* [WRITTEN TASK A] Express as a numbered list everything in the records from the line containing "You are a GUI" down to the line containing "click(x=412, y=277)", omitting blank lines.

■ ■ ■

1994 Dagenham by-election

Constituency of Dagenham
|  | First party | Second party |
|  | Lab | Con |
| Candidate | Judith Church | James Fairrie |
| Party | Labour | Conservative |
| Popular vote | 15,474 | 2,130 |
| Percentage | 72.00% | 9.91% |
| Swing | 19.74% | −26.38% |
|  | Third party | Fourth party |
|  | LD | BNP |
| Candidate | Peter Dunphy | John Tyndall |
| Party | Liberal Democrats | BNP |
| Popular vote | 1,804 | 1,511 |
| Percentage | 8.39% | 7.03% |
| Swing | −3.06% | N/A |
| MP before election Bryan Gould Labour | Elected MP Judith Church Labour |

= 1994 Dagenham by-election =

UK parliamentary by-election

The 1994 Dagenham by-election, for the Dagenham constituency, was held on 9 June 1994 after Labour Member of Parliament (MP) Bryan Gould resigned the seat. A safe Labour seat, it was won by Judith Church, who retained the seat in 1997.

==Candidates==
- Judith Church had unsuccessfully run for Labour in the 1992 general election in Stevenage.
- James Fairrie, the candidate for the Conservative Party, had been educated at Downside School, Royal Military Academy Sandhurst and the University of Exeter. Having served with the Royal Hussars he took a job with an export credit agency whilst also serving as a councillor in the London Borough of Wandsworth from 1981 to 1986. He unsuccessfully contested Newham South in the 1987 general election.
- Peter Dunphy, the candidate for the Liberal Democrats, had run unsuccessfully for the party in the 1992 general election for the Hornsey and Wood Green seat. He went on to serve as a councillor for the London Borough of Waltham Forest.
- John Tyndall, the British National Party candidate, was party leader at the time and had previously contested a number of general elections for the BNP. His by-election vote share was the BNP's highest score in a Parliamentary by-election which stood until the Sedgefield by-election of July 2007. It was also the first time ever that the party had saved its deposit in a parliamentary election.

■ ■ ■

* [WRITTEN TASK B] Reproduce everything from "The 1994 Dagenham" down to "seat in 1997." in the Dagenham by-election article, renaming "Bryan Gould" as "the outgoing member".

* [MATERIAL TO PROCESS]
■ ■ ■

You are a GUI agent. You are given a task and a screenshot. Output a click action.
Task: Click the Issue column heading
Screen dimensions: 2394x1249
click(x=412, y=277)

■ ■ ■

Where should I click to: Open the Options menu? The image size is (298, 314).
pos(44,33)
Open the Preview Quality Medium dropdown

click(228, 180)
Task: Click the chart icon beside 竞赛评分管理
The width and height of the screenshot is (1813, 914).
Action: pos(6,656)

■ ■ ■

* [FULL OUTPUT A]
1. You are a GUI agent. You are given a task and a screenshot. Output a click action.
2. Task: Click the Issue column heading
3. Screen dimensions: 2394x1249
4. click(x=412, y=277)

* [FULL OUTPUT B]
The 1994 Dagenham by-election, for the Dagenham constituency, was held on 9 June 1994 after Labour Member of Parliament (MP) the outgoing member resigned the seat. A safe Labour seat, it was won by Judith Church, who retained the seat in 1997.